◆ Instructions to follow: Only one span of the listing below should come back. It runs from the line with "You are a computer-use" through the line with "Instruction: Select the 小红书文案 assistant", and each of its lines must be reproduced exactly.

◆ Data in this exercise:
--------------------

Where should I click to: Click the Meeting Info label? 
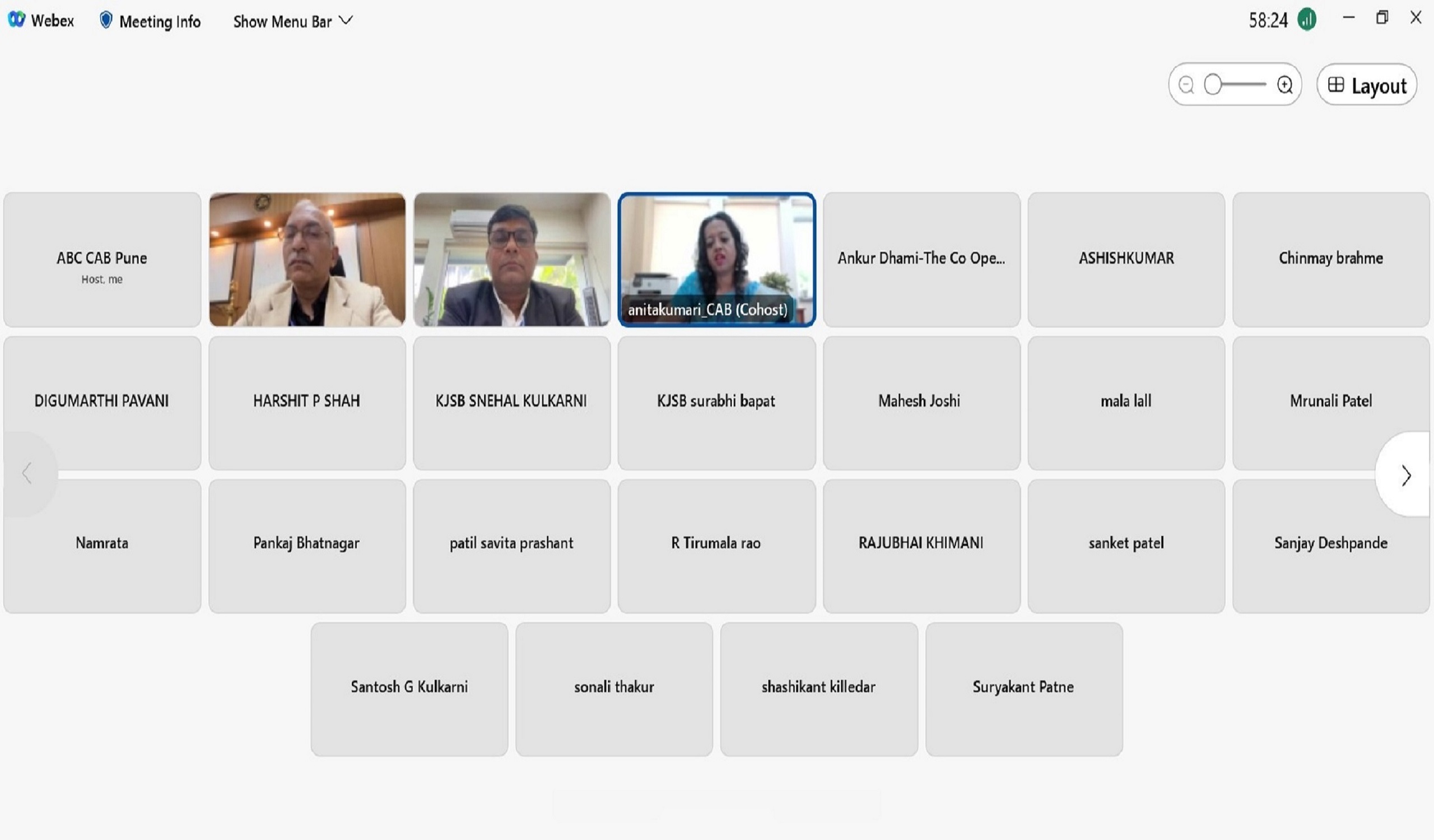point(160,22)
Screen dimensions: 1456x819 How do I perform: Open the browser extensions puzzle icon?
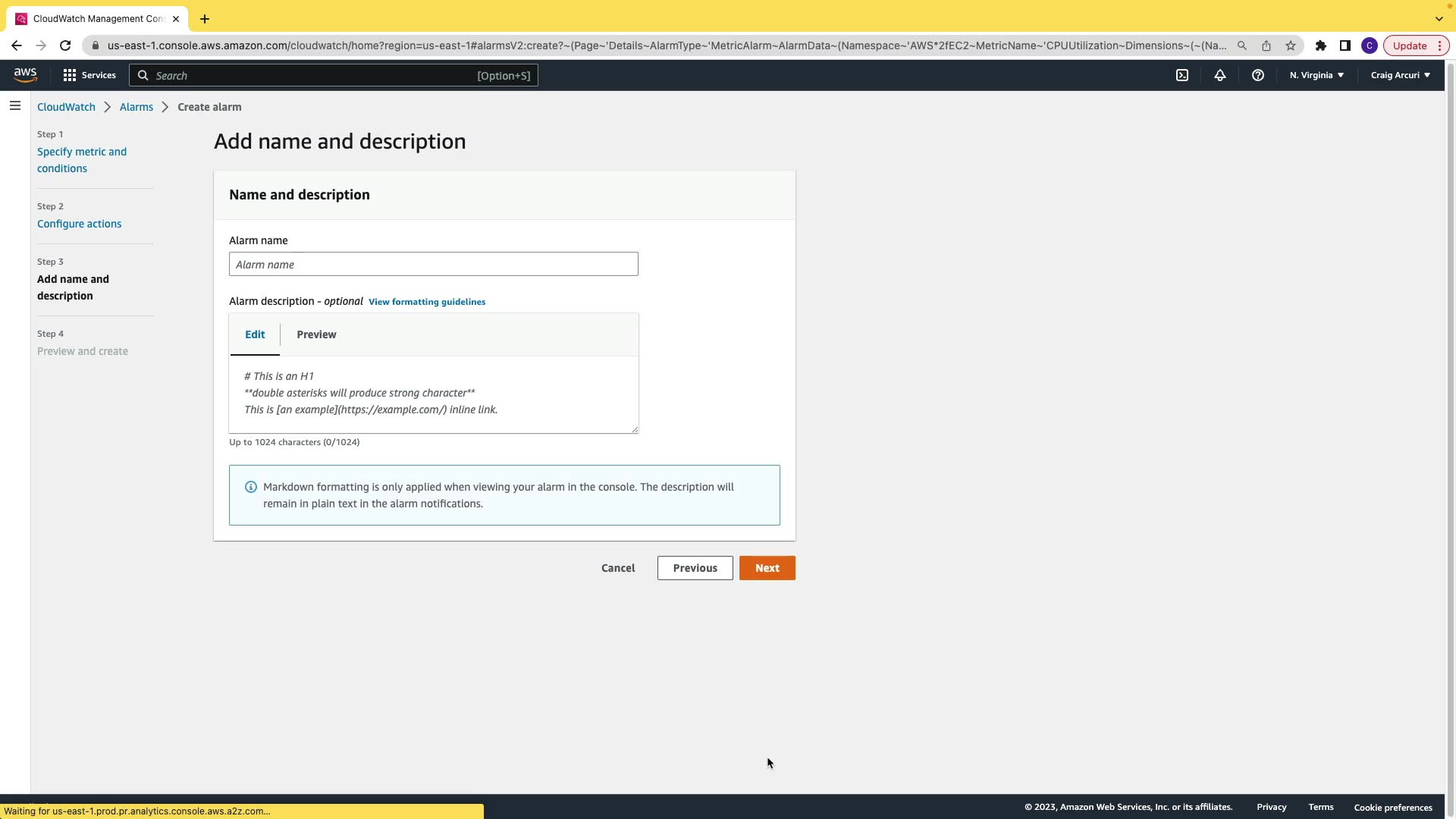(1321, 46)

--------------------

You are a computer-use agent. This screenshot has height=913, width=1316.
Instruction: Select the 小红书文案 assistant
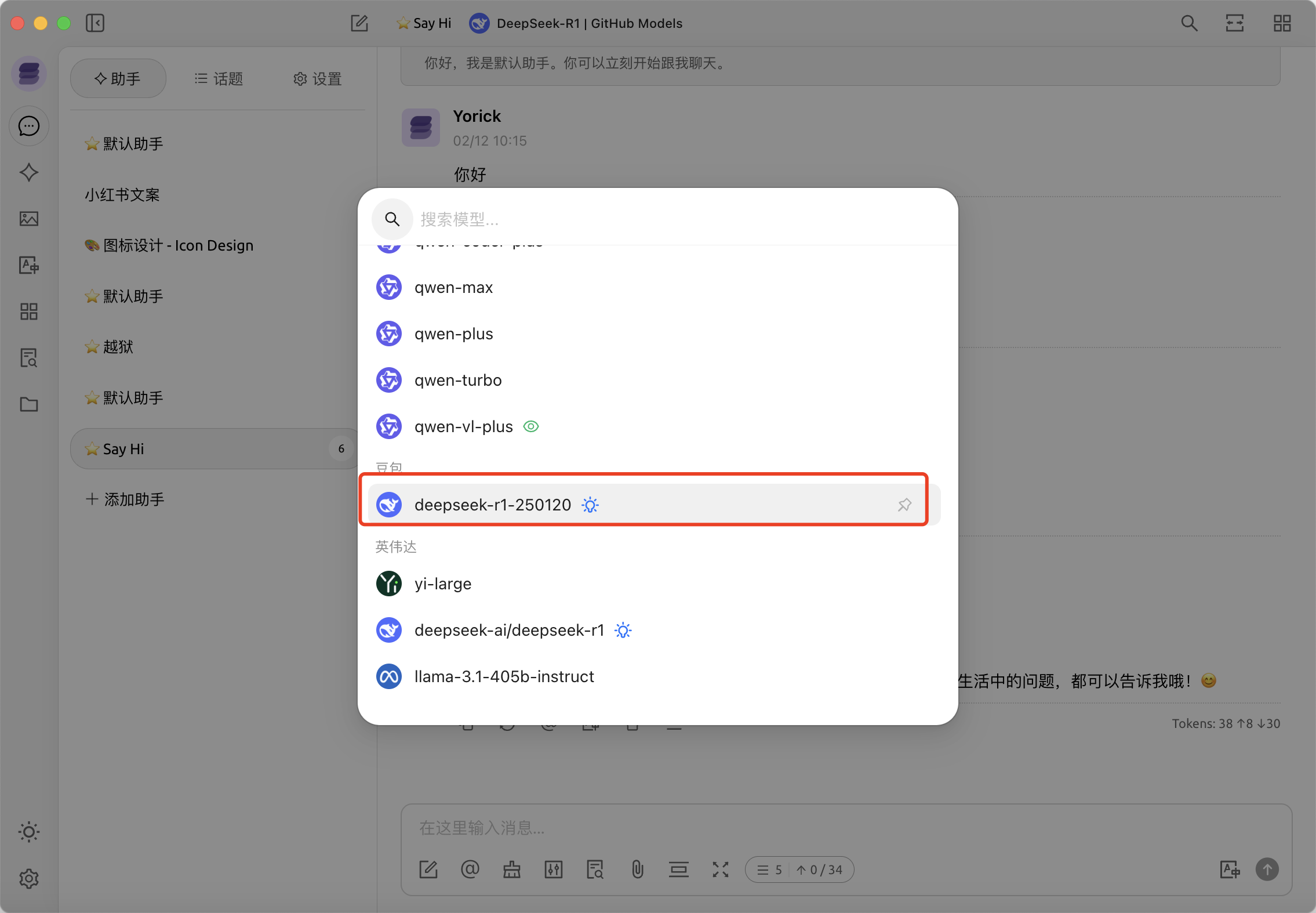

--------------------

◆ Solution:
You are a computer-use agent. This screenshot has height=913, width=1316.
Instruction: Select the 小红书文案 assistant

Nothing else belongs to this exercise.